Rapid, widespread transduction of the murine myocardium using self-complementary Adeno-associated virus

Lourdes M Andino¹ , Thomas J Conlon² , Stacy L Porvasnik³ , Sanford L Boye⁴ , William W Hauswirth⁴ and Alfred S Lewin¹

¹Department of Molecular Genetics and Microbiology, University of Florida, Gainesville, FL, USA

²Powell Gene Therapy Center University of Florida, Gainesville, FL, USA

³Department of Pediatrics University of Florida, Gainesville, FL, USA

⁴Department of Ophthalmology, University of Florida, Gainesville, FL, USA

author email corresponding author email

Genetic Vaccines and Therapy 2007, 5:13doi:10.1186/1479-0556-5-13


Published:	10 December 2007

Abstract

Adeno-associated virus (AAV) has shown great promise as a gene transfer vector. However, the incubation time needed to attain significant levels of gene expression is often too long for some clinical applications.

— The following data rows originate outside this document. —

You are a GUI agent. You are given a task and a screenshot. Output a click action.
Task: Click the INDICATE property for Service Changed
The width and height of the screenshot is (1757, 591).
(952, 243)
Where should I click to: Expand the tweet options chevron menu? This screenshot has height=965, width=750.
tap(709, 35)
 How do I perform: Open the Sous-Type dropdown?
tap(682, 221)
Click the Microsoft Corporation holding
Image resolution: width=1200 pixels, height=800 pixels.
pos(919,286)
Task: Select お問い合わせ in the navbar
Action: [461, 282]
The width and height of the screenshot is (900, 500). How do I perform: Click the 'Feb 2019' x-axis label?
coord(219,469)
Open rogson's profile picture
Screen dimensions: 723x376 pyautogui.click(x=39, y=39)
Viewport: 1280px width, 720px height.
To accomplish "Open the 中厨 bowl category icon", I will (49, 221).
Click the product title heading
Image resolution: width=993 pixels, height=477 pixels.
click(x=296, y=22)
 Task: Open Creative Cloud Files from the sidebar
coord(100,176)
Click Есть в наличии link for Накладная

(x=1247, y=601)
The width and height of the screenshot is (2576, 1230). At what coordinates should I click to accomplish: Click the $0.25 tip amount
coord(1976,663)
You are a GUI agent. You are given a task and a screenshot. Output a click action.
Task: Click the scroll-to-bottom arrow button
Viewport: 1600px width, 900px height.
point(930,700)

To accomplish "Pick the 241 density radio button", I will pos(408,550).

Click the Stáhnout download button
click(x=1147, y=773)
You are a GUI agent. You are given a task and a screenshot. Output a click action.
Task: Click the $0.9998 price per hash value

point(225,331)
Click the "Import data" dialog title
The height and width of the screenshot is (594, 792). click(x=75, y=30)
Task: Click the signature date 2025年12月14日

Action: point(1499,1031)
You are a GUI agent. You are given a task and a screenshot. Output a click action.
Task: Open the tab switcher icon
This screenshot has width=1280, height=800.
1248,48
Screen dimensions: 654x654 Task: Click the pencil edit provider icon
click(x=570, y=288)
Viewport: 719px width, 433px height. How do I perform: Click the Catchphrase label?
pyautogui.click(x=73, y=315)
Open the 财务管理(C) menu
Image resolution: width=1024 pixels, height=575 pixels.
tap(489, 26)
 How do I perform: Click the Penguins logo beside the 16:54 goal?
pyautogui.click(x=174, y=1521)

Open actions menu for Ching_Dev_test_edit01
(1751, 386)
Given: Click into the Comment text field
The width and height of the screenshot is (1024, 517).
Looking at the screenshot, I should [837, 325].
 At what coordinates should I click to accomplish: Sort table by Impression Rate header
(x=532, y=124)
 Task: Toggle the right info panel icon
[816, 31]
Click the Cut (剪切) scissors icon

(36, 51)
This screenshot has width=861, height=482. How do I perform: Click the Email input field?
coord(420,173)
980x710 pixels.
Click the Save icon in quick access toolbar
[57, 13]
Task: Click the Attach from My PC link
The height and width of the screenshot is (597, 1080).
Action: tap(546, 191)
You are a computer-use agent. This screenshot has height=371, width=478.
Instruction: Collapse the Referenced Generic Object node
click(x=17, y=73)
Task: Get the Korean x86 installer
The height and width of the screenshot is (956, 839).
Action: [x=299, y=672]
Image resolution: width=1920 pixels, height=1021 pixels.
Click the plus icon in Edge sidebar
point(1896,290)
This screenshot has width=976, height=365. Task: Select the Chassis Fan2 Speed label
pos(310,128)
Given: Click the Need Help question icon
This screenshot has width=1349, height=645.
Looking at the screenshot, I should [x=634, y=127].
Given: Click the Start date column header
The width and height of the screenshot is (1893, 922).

Self-complementary AAV (scAAV) enters the cell as double stranded DNA, eliminating the step of second-strand synthesis, proven to be the rate-limiting step for gene expression of single-stranded AAV (ssAAV). The aim of this study was to compare the efficiency of these two types of AAV vectors in the murine myocardium. Four day old CD-1 mice were injected with either of the two AAV constructs, both expressing GFP and packaged into the AAV1 capsid. The animals were held for 4, 6, 11 or 21 days, after which they were euthanized and their hearts were excised. Serial sections of the myocardial tissue were used for real-time PCR quantification of AAV genome copies and for confocal microscopy. Although we observed similar numbers of AAV genomes at each of the different time points present in both the scAAV and the ssAAV infected hearts, microscopic analysis showed expression of GFP as early as 4 days in animals injected with the scAAV, while little or no expression was observed with the ssAAV constructs until day 11. AAV transduction of murine myocardium is therefore significantly enhanced using scAAV constructs.